Trump, tarifas e o desafio da China.
“A medida protecionista dos Estados Unidos é uma resposta tardia e desesperada”, afirmou Jeffrey Sachs ao comentar as tarifas impostas à China. No episódio do podcast “UN in China”, Sachs explicou que, enquanto os EUA perderam tempo, a China avançou em tecnologias essenciais como carros elétricos, energia renovável e inteligência artificial.
Para Sachs, a decisão do governo americano de aumentar tarifas contra produtos chineses é uma tentativa de frear um processo irreversível: “O protecionismo atual é o reconhecimento tardio de que os Estados Unidos ficaram para trás em várias áreas-chave da nova economia”.
O economista detalhou que, enquanto as indústrias automotiva e de energia limpa nos EUA e na Europa postergaram mudanças, a China investiu pesado em pesquisa, desenvolvimento e infraestrutura. “Volkswagen e Daimler-Benz passaram anos procrastinando. Na China, enquanto isso, centenas de fabricantes de veículos elétricos surgiram em competição intensa, criando líderes mundiais.”
Segundo Sachs, o protecionismo norte-americano não é apenas uma resposta econômica, mas também uma tentativa de travar um reposicionamento geopolítico: “Estamos agora em um mundo multipolar. China, Índia, Rússia e outros países emergentes desempenham papel de grande poder.”
Ele também defendeu que, diante das restrições impostas pelos EUA, a China deveria ampliar ainda mais a Iniciativa Cinturão e Rota (Belt and Road Initiative): “A capacidade produtiva chinesa em tecnologias verdes é um presente para o mundo. Dizer que há excesso de capacidade é ridículo. Precisamos de ainda mais capacidade para enfrentar a crise climática”.
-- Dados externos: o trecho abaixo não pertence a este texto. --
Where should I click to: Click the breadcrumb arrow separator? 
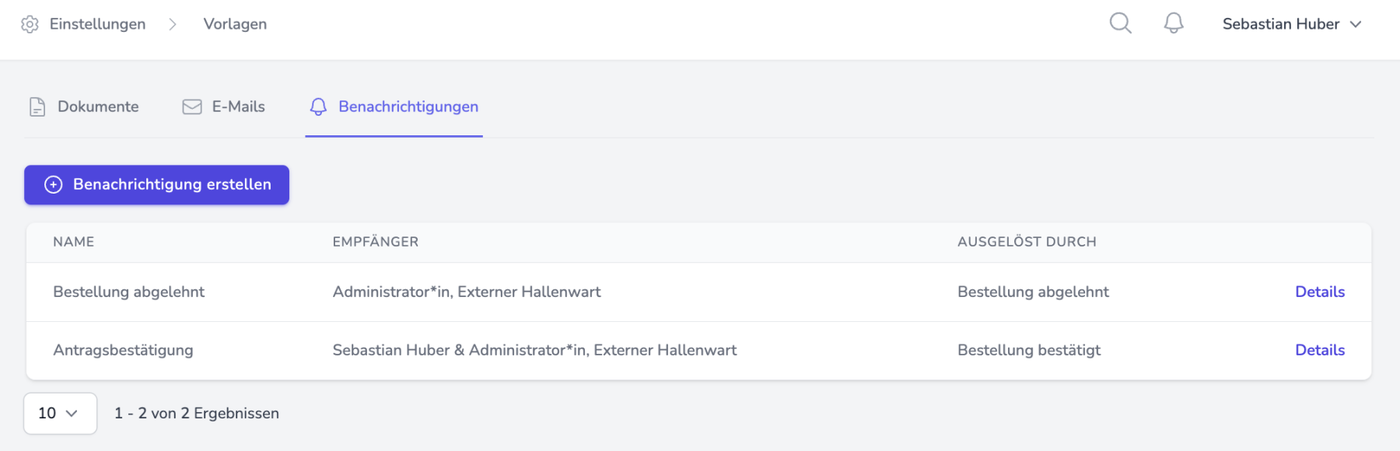173,24
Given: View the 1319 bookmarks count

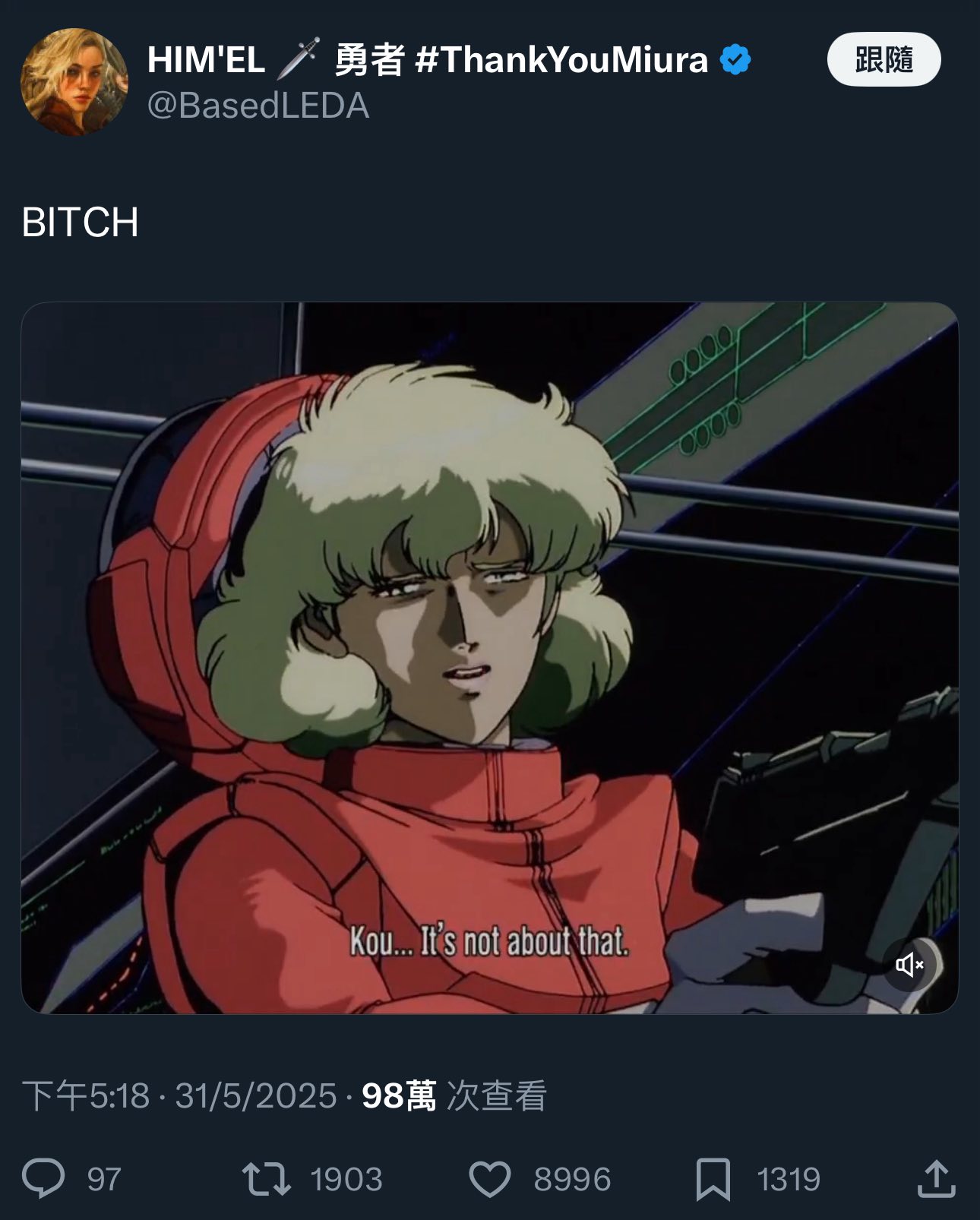Looking at the screenshot, I should 789,1180.
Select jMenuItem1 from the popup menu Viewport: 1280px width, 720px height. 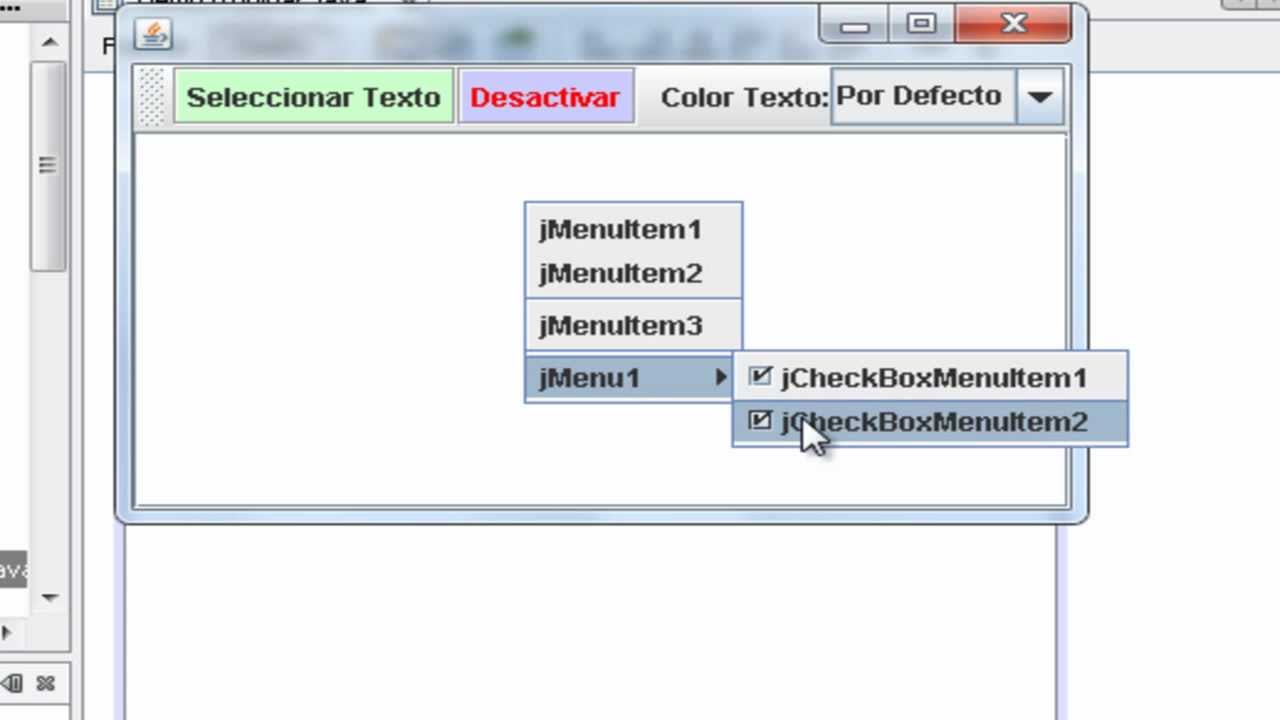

Ucrânia, OTAN e o futuro dos BRICS
Sachs também comentou de forma crítica a guerra na Ucrânia e o papel da OTAN. Segundo ele, o conflito atual é fruto de um fracasso diplomático: “Estamos vendo guerras em toda parte, o que impede avanços no desenvolvimento sustentável e coloca em risco a sobrevivência humana.”
O economista lembrou que a expansão da OTAN para leste, ignorando alertas de diversos analistas, criou tensões desnecessárias com a Rússia. “Alguns políticos não entendem, outros fingem não entender: nunca houve situação tão perigosa para a humanidade como a atual, em termos de guerra e crise ambiental combinadas.”
Ao analisar a situação da Europa, Sachs disse que o continente está pagando o preço pela submissão às estratégias de Washington: “A Europa poderia ter sido uma ponte entre o Ocidente e o Oriente, mas se alinhou cegamente a políticas que não atendem seus próprios interesses de longo prazo.”
Sachs reforçou ainda que uma ordem internacional mais equilibrada é urgente e destacou o papel dos BRICS nessa construção: “Precisamos de uma multipolaridade cooperativa, não de um novo tipo de guerra fria.”
Sobre a inclusão de novos membros nos BRICS, como Arábia Saudita, Irã e possivelmente outros países africanos, Sachs disse que isso reflete o enfraquecimento da hegemonia ocidental: “O BRICS está se fortalecendo como um contraponto vital às abordagens unilaterais.”
Em todo o diálogo, Jeffrey Sachs se mostrou preocupado, mas também otimista de que a cooperação internacional, baseada no multilateralismo e em novos equilíbrios globais, possa ainda resgatar os Objetivos de Desenvolvimento Sustentável.
“Se conseguirmos juntar a ética, a análise correta dos problemas e o financiamento adequado, poderemos resolver muitos dos desafios que hoje parecem impossíveis”, concluiu.